Available data:
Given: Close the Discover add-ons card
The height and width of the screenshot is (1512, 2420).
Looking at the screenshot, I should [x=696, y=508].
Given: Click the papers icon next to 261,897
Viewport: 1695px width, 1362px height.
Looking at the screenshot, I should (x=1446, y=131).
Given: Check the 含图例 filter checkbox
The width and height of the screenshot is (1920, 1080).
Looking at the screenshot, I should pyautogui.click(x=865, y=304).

Prompt: The requested output is the line holding "Given: Click the papers icon next to 261,897" and every line after it up to the last line of the listing, exactly, with nothing else.

Exercise answer:
Given: Click the papers icon next to 261,897
Viewport: 1695px width, 1362px height.
Looking at the screenshot, I should (x=1446, y=131).
Given: Check the 含图例 filter checkbox
The width and height of the screenshot is (1920, 1080).
Looking at the screenshot, I should pyautogui.click(x=865, y=304).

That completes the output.